Brief >> Your reply should be a single number, the count of lines in the records that contain "computer".

Extracted information >>
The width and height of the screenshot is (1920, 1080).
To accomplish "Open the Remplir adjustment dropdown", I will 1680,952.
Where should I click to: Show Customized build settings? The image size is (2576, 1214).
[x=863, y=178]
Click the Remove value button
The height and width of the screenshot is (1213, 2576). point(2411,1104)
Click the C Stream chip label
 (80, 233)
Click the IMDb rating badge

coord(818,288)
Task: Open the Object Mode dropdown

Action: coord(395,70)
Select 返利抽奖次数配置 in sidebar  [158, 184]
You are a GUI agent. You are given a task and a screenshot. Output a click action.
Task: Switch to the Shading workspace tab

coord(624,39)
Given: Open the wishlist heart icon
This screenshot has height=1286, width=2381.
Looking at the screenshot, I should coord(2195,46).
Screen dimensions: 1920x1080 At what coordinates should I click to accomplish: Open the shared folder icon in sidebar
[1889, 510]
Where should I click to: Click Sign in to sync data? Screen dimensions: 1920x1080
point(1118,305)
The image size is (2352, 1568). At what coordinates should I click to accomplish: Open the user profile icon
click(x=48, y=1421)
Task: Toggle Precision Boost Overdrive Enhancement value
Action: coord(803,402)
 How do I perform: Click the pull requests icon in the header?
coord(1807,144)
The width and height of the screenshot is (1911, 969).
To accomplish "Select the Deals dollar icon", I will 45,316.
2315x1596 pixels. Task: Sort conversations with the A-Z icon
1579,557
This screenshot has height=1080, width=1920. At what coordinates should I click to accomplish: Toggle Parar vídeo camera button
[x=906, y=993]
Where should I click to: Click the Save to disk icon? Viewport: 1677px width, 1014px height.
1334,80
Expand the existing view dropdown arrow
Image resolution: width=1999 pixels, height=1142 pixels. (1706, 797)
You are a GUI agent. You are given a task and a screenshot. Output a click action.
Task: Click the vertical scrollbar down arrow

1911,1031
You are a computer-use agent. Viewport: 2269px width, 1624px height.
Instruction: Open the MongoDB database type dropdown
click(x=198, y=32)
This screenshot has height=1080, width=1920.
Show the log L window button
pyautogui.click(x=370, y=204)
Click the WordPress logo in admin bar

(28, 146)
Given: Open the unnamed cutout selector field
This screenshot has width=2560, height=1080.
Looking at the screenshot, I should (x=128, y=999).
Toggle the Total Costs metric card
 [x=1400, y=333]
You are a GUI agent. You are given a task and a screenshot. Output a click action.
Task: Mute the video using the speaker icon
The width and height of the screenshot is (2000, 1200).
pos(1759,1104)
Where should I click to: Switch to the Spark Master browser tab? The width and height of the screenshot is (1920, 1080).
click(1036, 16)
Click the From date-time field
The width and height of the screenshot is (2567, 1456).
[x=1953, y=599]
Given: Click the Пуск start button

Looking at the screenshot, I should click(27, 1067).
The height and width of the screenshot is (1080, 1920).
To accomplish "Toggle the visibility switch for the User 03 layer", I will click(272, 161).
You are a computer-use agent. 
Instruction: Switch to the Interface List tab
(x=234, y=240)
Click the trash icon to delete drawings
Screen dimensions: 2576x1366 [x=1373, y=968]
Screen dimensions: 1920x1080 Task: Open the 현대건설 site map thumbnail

Task solution >> 2